Keep in mind though I haven't had the opportunity to explore much of the backend implementation, so I may be misunderstanding

amanape avatar Apr 19 '24 14:04 amanape

Tried this locally, seems to work great! Will merge when it's ready

I do think it's still worth having a smarter backend implementation, rather than returning the entire directory contents in one API call. But this gets us past 90% of the problem

rbren avatar Apr 19 '24 15:04 rbren

Tried this locally, seems to work great! Will merge when it's ready

@rbren What have I missed that needs to be implemented before it is ready?

amanape avatar Apr 19 '24 15:04 amanape

When I noticed we were accessing the workspace through the API, I considered an alternative:

It might be more efficient to load it locally (I assume similar to the backend's process), and then have the backend transmit only the updated or new files and folders to the frontend. With a little attention on the frontend, we can use this data to refresh the relevant nodes. This in turn can also improve the initial loading times and subsequent update speeds.
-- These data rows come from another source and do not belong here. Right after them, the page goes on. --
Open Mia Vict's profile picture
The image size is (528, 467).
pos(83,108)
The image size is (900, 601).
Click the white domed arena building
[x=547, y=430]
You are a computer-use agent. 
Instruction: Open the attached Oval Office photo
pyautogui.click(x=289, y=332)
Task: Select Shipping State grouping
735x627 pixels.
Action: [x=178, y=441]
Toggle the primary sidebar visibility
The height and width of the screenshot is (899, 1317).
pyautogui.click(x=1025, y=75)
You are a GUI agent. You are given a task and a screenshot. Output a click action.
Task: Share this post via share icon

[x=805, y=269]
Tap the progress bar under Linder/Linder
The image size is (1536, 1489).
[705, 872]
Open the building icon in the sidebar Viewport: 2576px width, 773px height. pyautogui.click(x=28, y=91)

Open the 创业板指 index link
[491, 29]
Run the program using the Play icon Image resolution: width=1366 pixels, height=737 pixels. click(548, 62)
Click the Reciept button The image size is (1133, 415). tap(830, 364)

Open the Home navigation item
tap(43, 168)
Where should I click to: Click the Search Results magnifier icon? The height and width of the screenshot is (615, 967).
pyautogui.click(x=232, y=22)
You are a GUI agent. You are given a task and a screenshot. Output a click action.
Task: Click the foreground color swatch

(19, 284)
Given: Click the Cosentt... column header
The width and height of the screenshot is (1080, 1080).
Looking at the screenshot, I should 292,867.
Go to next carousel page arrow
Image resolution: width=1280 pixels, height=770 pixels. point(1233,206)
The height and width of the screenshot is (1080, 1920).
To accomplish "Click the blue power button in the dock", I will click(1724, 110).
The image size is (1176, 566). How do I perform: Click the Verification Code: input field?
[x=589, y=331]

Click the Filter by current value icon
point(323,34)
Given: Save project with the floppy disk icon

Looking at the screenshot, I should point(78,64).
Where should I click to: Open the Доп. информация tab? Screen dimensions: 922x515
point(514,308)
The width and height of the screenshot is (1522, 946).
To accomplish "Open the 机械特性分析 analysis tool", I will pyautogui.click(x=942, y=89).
Keep in mind though I haven't had the opportunity to explore much of the backend implementation, so I may be misunderstanding

If I correctly understand this, that's kinda what we've been doing. If there is a file write event, we update only that part of the file tree. However, both on initial load and whenever the user clicks refresh, we reload the whole file tree. I don't know if that's a big deal, though. Anything else would significantly complicate the implementation and I don't know if that's worth it.